_Aufgaben_
1. Zwischen welchen Werten liegt laut dem Glossartext zu Lkw und Hinterland oftmals die zulässige Gesamtmasse eines Lastkraftwagens?
2. Schreibe die Fortsetzung des Glossartexts zu Lkw und Hinterland im Anschluss an dessen letzten Satz.

_Artikel_
- - -

Lkw Lastkraftwagen (Lkw) sind Kraftfahrzeuge, die laut Richtlinie 1997/27/EG überwiegend oder sogar ausschließlich für die Beförderung von Gütern und Waren bestimmt sind. Oftmals handelt es sich dabei um Fahrzeuge mit einer zulässigen Gesamtmasse zwischen 3,5 und 12 Tonnen. In Einzelfällen kann die zulässige Gesamtmasse diese Werte jedoch auch unter- beziehungsweise überschreiten, sofern das Kriterium der Güterbeförderung gegeben ist. Lastkraftwagen können auch einen Anhänger ziehen.
Hinterland Das Hinterland eines Seehafen ist das landeinwärts hinter dem Hafen liegende Territorium, welches durch die Herkunfts- und Bestimmungsorte der im Hafen abzufertigen Güter und Passagiere begrenzt wird. Seine Grenzen hängen von den Hinterlandverkehrsanbindungen ab und variieren nach Gutarten, den Umschlagkapazitäten, dem Schiffstyp und der Verkehrsinfrastruktur. Das Vorland eines Seehafens ist das seewärts vor dem Hafen liegende Territorium, welches durch die überseeischen Herkunfts- und Bestimmungsorte der Güter begrenzt wird.

- - -

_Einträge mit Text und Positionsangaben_

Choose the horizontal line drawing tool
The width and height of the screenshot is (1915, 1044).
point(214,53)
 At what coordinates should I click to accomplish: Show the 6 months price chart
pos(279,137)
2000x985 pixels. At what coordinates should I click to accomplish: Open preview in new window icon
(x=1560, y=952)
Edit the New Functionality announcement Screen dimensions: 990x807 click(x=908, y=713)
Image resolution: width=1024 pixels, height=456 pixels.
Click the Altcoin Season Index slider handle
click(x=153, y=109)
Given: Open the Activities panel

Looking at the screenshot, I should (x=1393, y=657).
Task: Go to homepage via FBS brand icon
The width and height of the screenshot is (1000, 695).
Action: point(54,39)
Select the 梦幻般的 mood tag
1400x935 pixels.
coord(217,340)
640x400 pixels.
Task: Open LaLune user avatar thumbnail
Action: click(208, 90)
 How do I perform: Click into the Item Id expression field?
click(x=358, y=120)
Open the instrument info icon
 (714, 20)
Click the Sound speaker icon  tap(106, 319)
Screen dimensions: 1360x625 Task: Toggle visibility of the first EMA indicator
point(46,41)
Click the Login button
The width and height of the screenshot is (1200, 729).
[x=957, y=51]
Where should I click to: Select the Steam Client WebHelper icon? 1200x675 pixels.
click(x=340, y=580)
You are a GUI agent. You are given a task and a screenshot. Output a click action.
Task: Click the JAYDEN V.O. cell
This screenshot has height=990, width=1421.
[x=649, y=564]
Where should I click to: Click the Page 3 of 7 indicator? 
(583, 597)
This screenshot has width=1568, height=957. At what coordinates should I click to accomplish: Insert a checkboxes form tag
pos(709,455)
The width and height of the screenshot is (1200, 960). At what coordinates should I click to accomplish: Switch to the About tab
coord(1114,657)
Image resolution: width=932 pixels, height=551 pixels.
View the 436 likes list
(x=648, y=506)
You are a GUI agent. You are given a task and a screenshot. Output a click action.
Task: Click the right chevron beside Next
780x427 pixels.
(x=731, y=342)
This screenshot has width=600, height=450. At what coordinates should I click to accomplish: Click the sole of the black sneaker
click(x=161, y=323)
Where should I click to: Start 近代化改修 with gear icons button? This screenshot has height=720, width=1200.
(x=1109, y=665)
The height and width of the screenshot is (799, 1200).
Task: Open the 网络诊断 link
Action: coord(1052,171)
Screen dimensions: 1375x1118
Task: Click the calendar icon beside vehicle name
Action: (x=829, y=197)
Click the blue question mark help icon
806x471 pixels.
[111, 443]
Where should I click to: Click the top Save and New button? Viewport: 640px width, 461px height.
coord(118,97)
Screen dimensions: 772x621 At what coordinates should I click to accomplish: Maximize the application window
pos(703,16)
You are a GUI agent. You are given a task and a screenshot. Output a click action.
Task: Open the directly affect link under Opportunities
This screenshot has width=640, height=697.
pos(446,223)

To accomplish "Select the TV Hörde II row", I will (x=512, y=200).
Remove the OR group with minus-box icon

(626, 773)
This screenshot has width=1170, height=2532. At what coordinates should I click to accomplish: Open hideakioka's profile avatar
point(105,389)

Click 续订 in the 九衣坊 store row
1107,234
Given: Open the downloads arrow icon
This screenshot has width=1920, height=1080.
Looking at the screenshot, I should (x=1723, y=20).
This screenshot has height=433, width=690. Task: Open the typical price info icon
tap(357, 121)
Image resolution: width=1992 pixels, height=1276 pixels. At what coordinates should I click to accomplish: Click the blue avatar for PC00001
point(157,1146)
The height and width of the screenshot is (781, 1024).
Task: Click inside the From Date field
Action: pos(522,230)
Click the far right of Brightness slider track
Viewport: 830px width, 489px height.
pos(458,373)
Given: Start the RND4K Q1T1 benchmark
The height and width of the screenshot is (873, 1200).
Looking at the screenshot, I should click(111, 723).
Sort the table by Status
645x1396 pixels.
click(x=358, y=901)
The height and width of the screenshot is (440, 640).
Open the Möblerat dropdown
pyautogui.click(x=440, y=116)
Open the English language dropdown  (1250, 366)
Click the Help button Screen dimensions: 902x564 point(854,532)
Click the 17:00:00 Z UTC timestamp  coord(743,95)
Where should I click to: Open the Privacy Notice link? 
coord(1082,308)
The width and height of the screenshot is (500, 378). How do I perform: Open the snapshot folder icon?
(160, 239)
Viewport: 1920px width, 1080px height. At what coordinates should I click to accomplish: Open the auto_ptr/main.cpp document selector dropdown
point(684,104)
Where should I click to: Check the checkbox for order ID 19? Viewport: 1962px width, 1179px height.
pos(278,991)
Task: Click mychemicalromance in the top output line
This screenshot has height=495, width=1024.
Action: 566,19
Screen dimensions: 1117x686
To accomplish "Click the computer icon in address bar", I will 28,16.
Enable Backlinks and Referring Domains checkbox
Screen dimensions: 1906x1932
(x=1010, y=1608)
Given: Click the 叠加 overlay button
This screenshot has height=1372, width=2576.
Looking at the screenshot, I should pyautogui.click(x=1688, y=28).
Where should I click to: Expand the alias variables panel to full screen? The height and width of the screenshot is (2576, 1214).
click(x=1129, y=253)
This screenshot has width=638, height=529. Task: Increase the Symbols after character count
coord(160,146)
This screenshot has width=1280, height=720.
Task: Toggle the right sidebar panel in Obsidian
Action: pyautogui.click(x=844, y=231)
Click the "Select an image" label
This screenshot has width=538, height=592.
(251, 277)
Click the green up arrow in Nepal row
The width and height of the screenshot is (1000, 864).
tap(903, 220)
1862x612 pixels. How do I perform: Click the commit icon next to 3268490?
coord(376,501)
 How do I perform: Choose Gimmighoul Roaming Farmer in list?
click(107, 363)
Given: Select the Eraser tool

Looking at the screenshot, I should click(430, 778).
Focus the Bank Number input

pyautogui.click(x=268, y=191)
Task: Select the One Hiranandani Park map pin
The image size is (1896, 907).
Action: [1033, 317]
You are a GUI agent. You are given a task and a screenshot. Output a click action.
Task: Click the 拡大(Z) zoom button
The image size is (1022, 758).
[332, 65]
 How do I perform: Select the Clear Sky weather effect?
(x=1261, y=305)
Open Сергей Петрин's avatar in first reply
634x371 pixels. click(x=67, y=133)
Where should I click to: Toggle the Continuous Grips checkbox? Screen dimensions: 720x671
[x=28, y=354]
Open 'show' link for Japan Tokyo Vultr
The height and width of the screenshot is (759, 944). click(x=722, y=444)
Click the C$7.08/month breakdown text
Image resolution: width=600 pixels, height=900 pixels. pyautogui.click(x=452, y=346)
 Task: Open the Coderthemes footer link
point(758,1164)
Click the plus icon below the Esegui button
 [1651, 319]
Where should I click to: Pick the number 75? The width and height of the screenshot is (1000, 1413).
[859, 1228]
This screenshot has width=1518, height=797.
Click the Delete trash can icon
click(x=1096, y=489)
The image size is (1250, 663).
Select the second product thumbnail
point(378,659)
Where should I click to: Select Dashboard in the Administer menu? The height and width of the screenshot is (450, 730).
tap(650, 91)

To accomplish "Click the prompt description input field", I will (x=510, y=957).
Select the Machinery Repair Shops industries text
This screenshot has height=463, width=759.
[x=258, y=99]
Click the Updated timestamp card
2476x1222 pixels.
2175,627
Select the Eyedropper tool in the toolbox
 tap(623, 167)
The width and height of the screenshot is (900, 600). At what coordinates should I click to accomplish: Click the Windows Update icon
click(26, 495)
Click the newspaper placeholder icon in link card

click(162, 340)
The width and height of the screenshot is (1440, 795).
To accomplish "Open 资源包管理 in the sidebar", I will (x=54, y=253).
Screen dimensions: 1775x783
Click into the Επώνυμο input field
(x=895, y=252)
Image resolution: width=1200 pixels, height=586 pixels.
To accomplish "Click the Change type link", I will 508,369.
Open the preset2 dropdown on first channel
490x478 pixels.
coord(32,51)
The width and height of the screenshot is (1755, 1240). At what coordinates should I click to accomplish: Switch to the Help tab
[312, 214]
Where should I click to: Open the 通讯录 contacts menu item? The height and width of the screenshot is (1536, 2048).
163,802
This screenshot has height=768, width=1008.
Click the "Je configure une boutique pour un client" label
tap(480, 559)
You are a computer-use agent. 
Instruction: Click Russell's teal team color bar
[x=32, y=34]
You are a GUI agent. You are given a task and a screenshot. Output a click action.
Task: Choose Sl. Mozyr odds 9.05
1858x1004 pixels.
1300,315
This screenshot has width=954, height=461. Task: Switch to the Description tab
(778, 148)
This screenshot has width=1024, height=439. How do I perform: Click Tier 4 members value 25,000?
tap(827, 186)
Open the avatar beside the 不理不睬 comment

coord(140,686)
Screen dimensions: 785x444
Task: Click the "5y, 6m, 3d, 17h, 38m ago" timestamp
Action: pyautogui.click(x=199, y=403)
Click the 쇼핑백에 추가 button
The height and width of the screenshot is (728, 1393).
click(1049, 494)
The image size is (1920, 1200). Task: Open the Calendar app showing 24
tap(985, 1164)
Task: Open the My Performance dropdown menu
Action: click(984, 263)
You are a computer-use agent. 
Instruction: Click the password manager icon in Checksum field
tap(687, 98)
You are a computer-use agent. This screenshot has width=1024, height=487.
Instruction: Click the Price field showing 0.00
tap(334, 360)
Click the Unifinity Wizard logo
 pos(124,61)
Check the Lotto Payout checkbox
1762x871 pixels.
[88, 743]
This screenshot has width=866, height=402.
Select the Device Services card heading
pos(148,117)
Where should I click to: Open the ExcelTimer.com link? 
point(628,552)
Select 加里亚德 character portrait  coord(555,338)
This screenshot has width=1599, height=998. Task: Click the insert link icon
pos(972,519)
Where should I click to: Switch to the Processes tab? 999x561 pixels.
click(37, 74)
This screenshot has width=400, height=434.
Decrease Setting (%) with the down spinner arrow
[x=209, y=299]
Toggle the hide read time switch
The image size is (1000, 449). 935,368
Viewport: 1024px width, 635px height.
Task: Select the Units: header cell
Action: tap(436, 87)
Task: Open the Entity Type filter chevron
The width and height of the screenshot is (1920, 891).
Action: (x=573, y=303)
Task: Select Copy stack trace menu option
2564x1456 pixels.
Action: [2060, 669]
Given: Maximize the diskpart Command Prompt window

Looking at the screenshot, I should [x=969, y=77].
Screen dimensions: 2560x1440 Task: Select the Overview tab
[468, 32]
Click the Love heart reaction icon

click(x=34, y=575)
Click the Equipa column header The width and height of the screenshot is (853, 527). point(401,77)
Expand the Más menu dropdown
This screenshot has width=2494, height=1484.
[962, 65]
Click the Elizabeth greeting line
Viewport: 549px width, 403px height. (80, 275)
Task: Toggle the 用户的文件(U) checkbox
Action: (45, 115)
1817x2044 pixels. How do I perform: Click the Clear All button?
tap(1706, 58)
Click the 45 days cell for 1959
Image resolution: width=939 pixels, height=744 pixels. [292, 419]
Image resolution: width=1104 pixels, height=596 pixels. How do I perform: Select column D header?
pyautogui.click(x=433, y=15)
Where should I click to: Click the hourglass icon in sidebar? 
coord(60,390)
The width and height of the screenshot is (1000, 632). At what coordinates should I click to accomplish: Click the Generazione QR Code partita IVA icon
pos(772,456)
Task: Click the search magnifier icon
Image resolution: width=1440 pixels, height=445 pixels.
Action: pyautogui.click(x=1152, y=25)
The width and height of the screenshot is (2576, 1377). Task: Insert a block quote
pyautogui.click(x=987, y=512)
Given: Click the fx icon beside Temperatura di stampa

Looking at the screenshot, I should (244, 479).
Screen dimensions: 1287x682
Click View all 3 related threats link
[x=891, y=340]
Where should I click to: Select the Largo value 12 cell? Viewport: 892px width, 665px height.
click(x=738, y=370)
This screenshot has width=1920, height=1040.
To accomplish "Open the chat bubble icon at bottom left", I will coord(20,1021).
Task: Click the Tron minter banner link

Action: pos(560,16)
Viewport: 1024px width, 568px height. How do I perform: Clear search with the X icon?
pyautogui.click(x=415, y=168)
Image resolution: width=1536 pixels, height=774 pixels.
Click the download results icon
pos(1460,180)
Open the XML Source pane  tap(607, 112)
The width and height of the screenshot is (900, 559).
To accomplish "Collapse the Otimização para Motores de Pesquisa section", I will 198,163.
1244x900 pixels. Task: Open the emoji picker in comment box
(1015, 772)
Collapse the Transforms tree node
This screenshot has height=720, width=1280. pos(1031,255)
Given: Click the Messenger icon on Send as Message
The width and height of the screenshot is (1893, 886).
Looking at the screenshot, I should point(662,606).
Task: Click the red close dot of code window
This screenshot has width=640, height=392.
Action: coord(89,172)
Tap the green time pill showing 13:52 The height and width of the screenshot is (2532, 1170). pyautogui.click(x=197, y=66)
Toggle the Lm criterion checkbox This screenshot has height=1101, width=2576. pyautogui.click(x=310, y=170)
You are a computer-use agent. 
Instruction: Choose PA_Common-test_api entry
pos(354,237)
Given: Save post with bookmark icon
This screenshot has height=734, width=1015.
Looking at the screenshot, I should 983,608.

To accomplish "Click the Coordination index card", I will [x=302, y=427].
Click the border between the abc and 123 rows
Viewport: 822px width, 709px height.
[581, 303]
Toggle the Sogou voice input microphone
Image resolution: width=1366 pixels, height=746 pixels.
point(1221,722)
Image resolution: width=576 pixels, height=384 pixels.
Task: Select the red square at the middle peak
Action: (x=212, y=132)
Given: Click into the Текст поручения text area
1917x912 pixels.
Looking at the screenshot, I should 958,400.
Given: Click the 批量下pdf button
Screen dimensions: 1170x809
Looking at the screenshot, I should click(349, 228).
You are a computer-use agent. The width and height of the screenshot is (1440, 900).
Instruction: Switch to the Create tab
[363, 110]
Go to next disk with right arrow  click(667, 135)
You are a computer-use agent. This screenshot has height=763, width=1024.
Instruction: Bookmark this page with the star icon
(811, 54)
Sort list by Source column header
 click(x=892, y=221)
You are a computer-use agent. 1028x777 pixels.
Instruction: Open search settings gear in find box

- - -

_Antworten je Aufgabe_
1. Zwischen 3,5 und 12 Tonnen.

2.
Hauptlauf Unter dem Hauptlauf ist im Kombinierten Verkehr der gebündelte Transport von Ladeeinheiten zwischen zwei Umschlagpunkten zu verstehen. Am Umschlagpunkt wechselt die Ladeeinheit das Transportmittel. Transporte vom Versender zum Umschlagpunkt oder von dort zum Empfänger werden als Vor- bzw. Nachlauf bezeichnet.
Trans-European Transport Network Das Trans-European Transport Network, TEN-T (dt. Transeuropäisches Verkehrsnetz, kurz TEN-V) ist ein Teilnetz der sog. Trans-European Networks, TEN (dt. Transeuropäische Netze, kurz TEN). Zu diesen zählen neben den Verkehrsnetzen bspw. auch Netzwerke der Telekommunikation oder der Energieversorgung.
Intermodaler Verkehr Transport von Gütern in ein und derselben Ladeeinheit oder demselben Straßenfahrzeug mit zwei oder mehreren Verkehrsträgern, wobei ein Wechsel der Ladeeinheit, aber kein Umschlag der transportierten Güter selbst erfolgt.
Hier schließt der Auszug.